» Aim of the exercise
Reproduction of part of the material below, pictures omitted: copy exactly, and only, the lines starting with the one with "Where should I click to: Open" and going on through the one with "You are a computer-use".

» Input material
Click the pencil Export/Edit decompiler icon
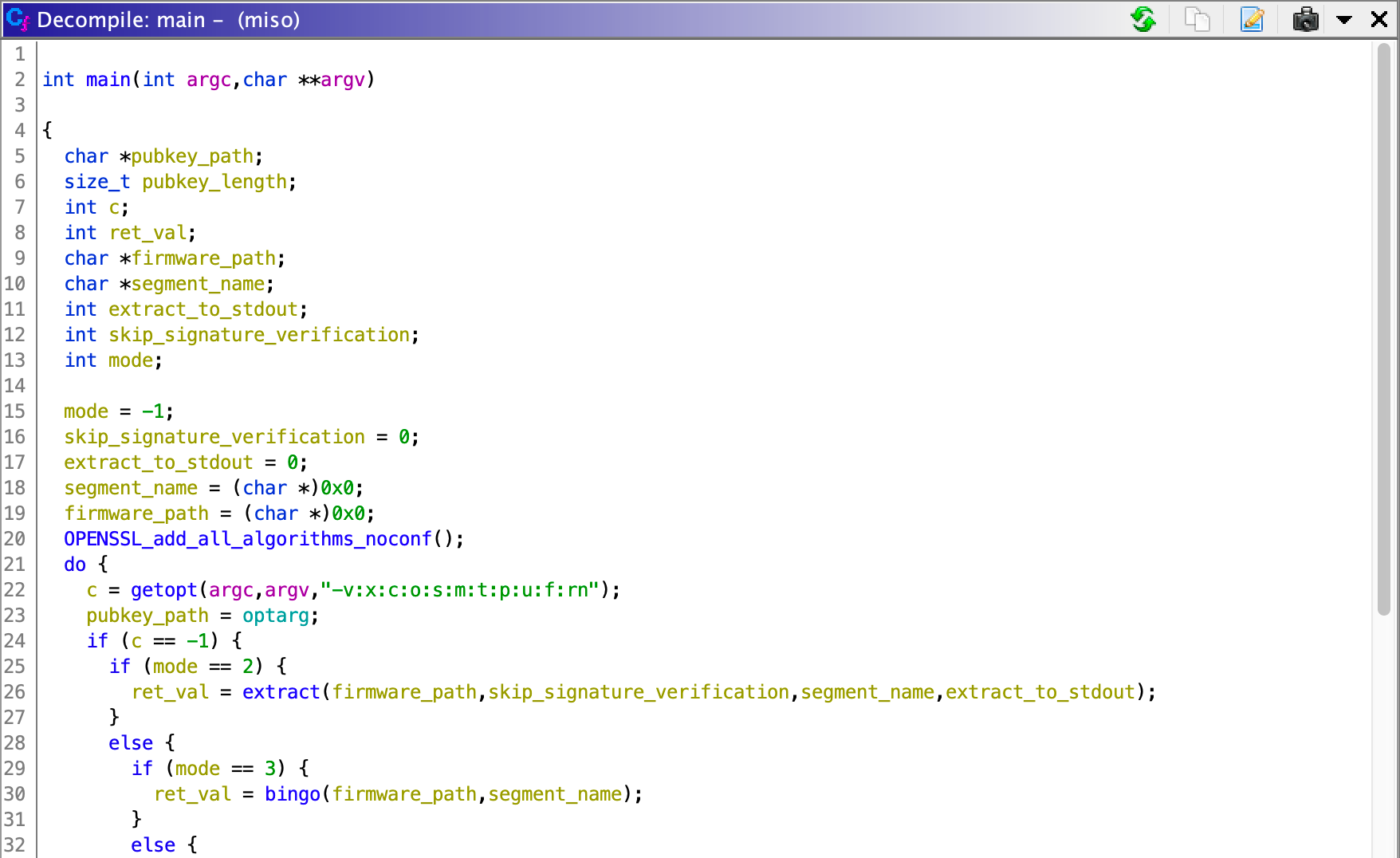The width and height of the screenshot is (1400, 858). [1252, 19]
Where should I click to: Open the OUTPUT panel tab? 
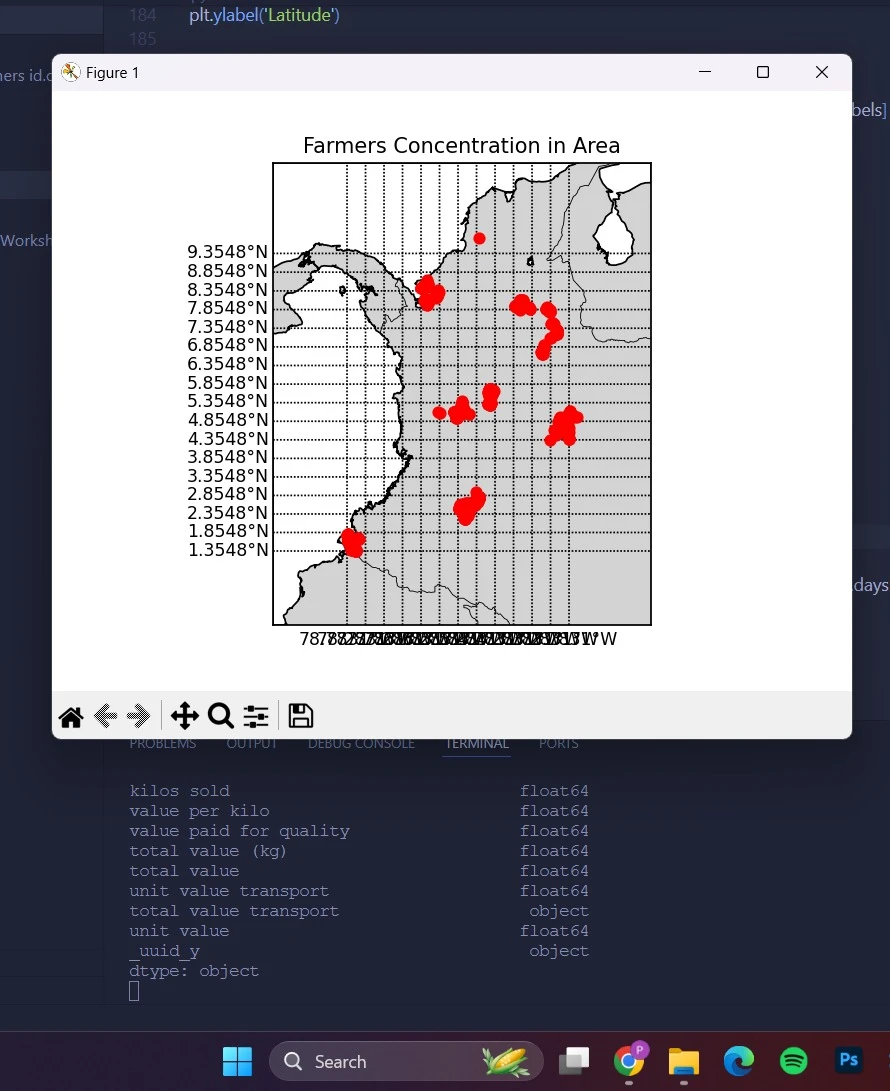(252, 744)
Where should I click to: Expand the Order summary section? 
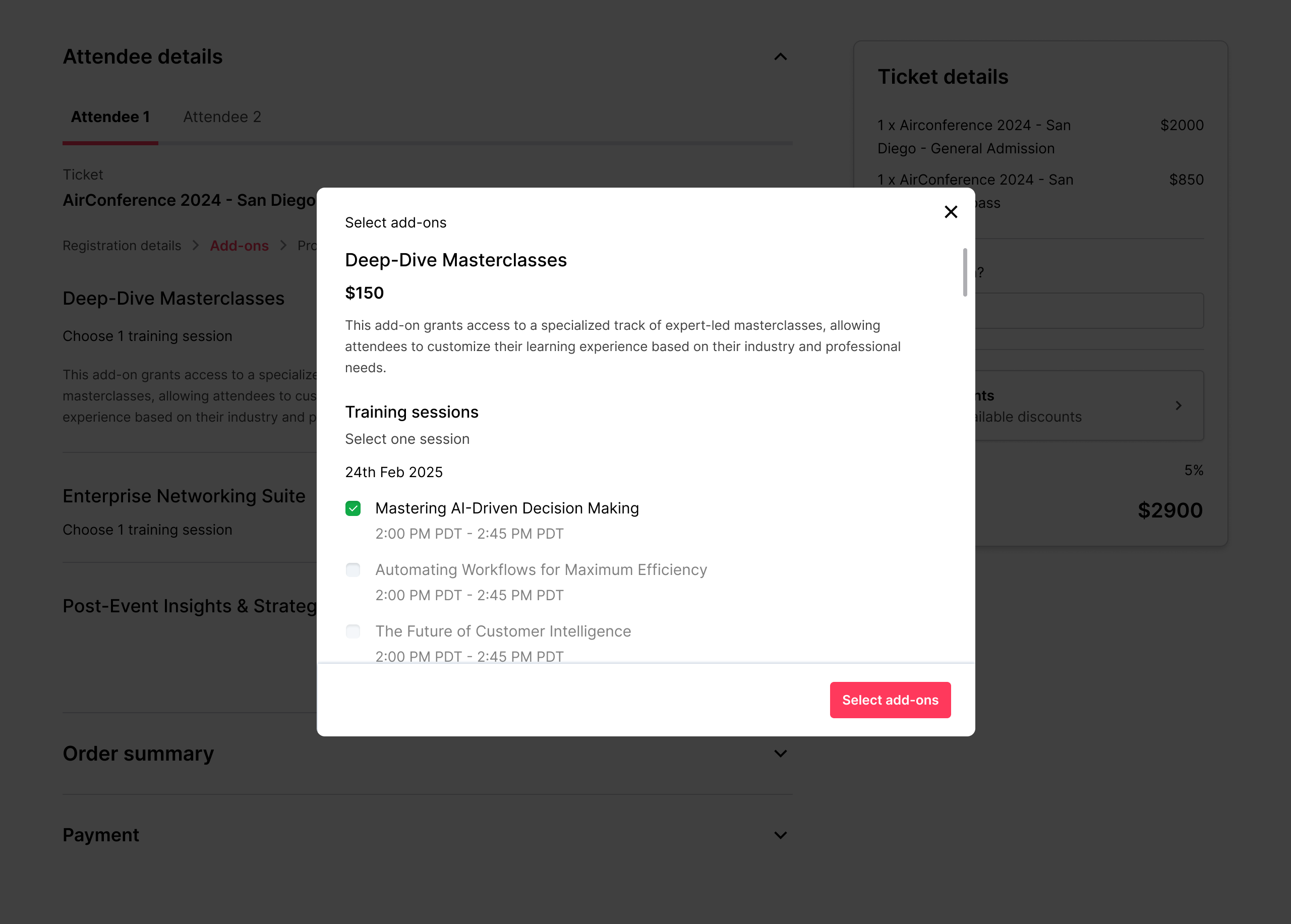coord(780,754)
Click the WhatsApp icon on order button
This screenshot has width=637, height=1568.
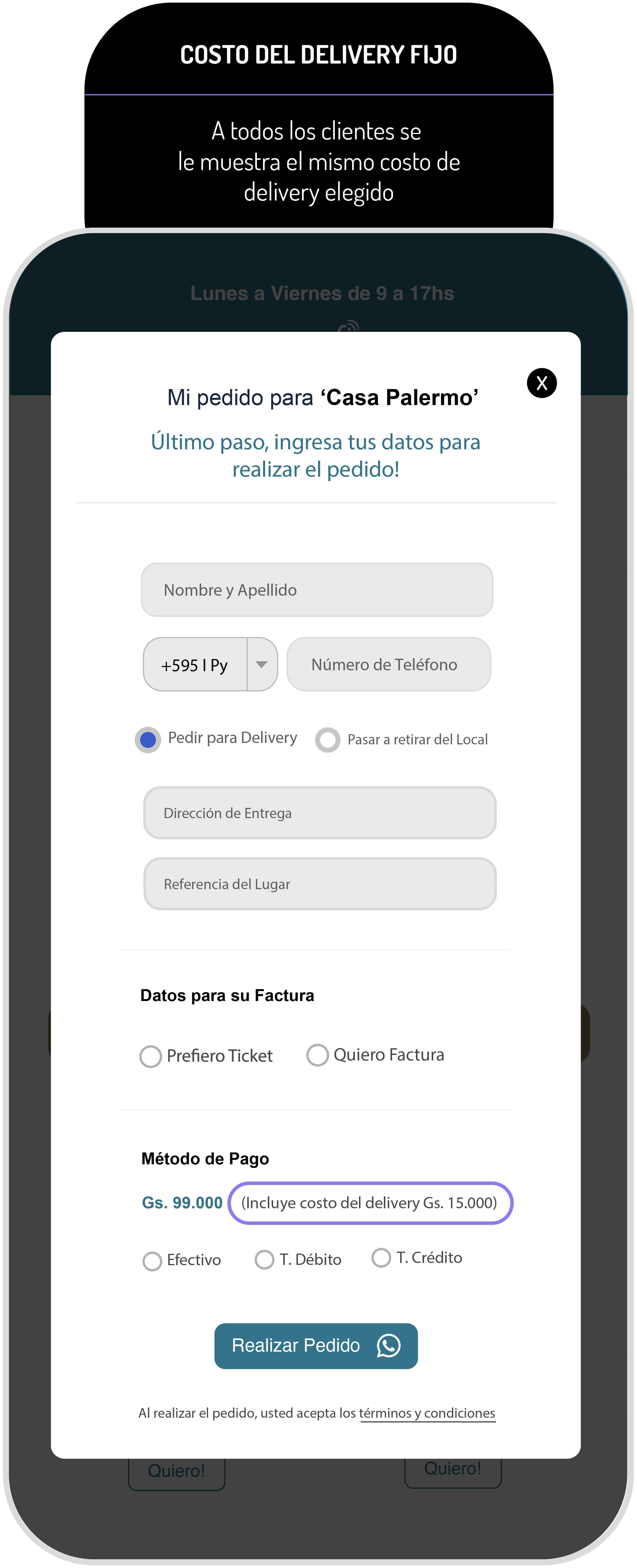[x=389, y=1345]
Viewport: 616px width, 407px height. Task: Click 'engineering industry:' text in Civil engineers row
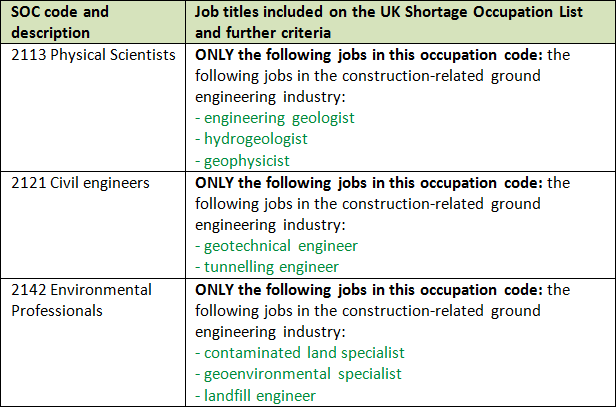coord(270,224)
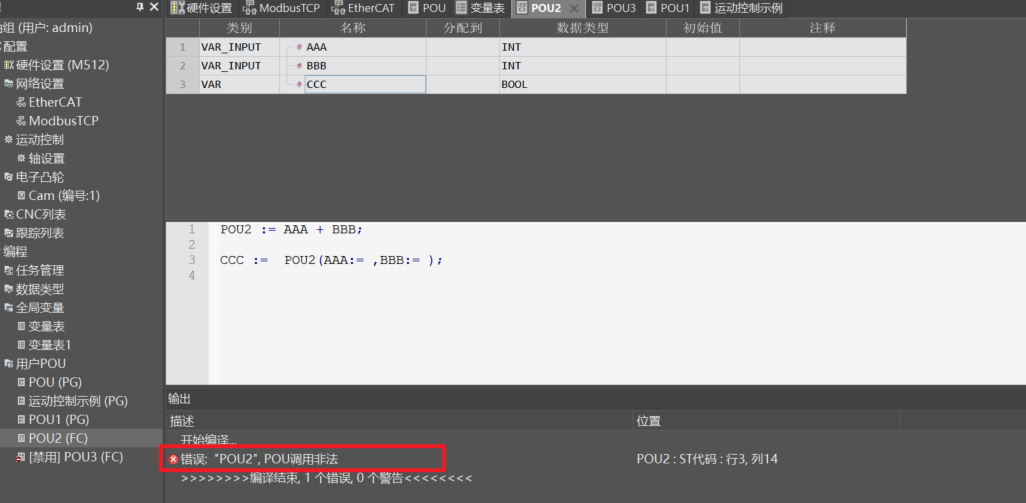The height and width of the screenshot is (503, 1026).
Task: Collapse the 用户POU tree node
Action: [x=8, y=364]
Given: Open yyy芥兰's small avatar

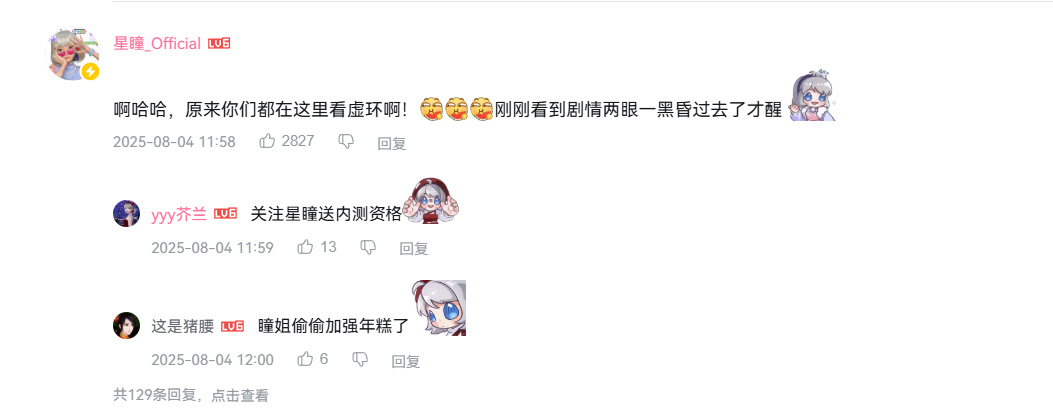Looking at the screenshot, I should [x=126, y=214].
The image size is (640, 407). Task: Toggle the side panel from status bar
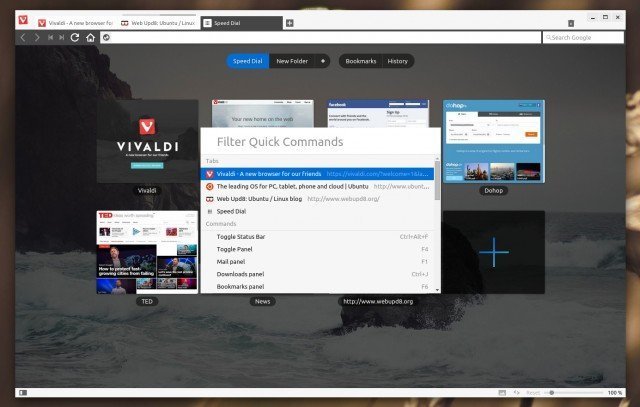coord(22,393)
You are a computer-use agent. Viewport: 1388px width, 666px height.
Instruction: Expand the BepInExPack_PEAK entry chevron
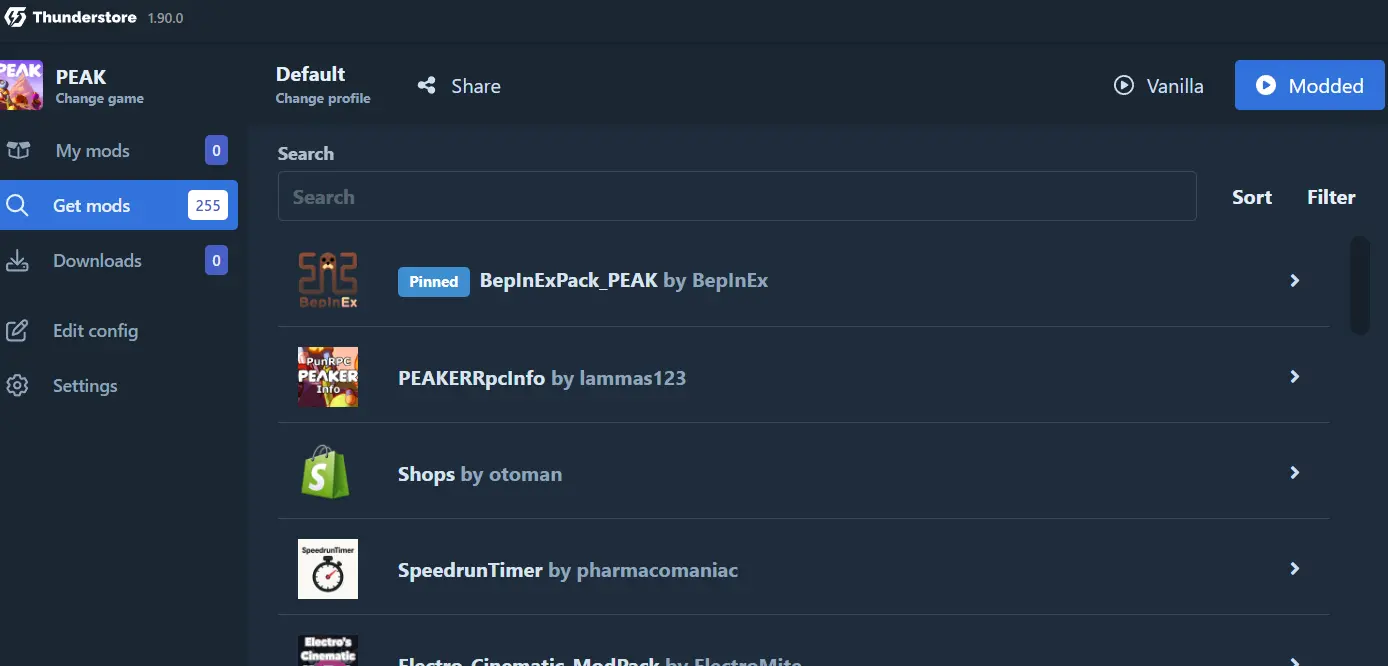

» Answer to the exercise
Where should I click to: Open the OUTPUT panel tab? 
(252, 744)
Where should I click to: Expand the Order summary section? 
coord(780,754)
Click the WhatsApp icon on order button
This screenshot has width=637, height=1568.
[x=389, y=1345]
Viewport: 616px width, 407px height. Task: Click 'engineering industry:' text in Civil engineers row
coord(270,224)
The height and width of the screenshot is (503, 1026).
Task: Collapse the 用户POU tree node
Action: [x=8, y=364]
Given: Open yyy芥兰's small avatar

Looking at the screenshot, I should [x=126, y=214].
The image size is (640, 407). Task: Toggle the side panel from status bar
coord(22,393)
You are a computer-use agent. Viewport: 1388px width, 666px height.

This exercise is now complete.